Every line of the listing belongs in your answer exactly as written; the images do not.

Start of Block

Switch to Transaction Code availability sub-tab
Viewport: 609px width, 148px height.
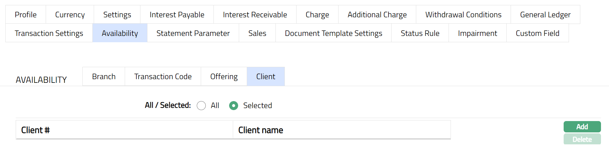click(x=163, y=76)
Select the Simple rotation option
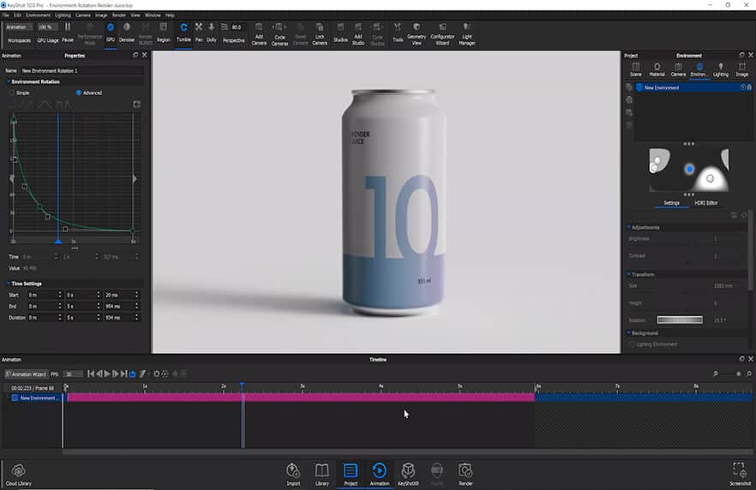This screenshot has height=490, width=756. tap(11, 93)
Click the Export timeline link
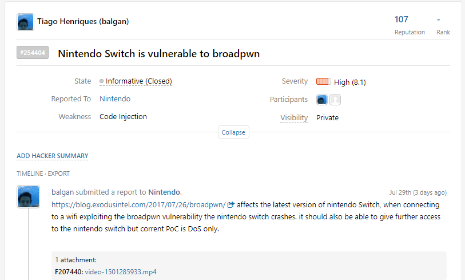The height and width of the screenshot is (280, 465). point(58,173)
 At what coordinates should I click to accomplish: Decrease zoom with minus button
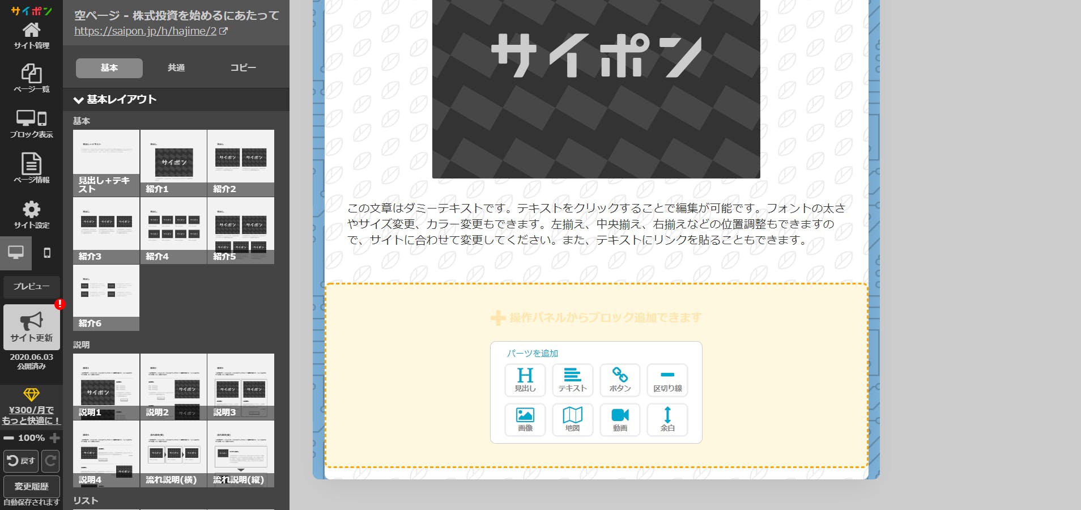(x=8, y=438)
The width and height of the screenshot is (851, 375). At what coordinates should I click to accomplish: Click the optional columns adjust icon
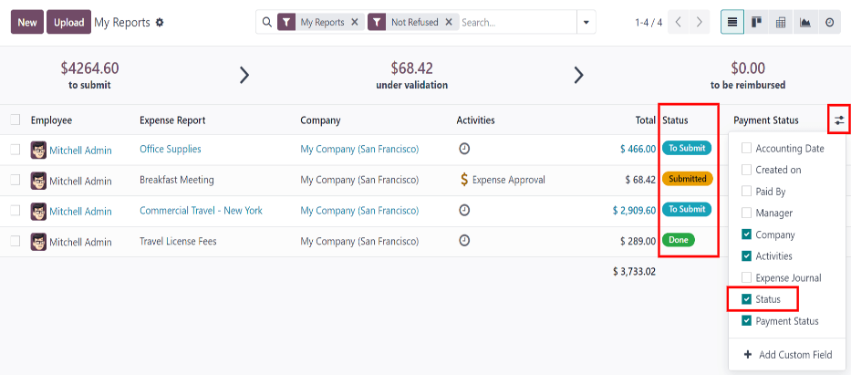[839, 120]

End of Block

_Final answer_
Switch to Transaction Code availability sub-tab
Viewport: 609px width, 148px height.
click(x=163, y=76)
Select the Simple rotation option
This screenshot has height=490, width=756. tap(11, 93)
Click the Export timeline link
The height and width of the screenshot is (280, 465). point(58,173)
 At what coordinates should I click to accomplish: Decrease zoom with minus button
(x=8, y=438)
The width and height of the screenshot is (851, 375). At what coordinates should I click to accomplish: Click the optional columns adjust icon
[839, 120]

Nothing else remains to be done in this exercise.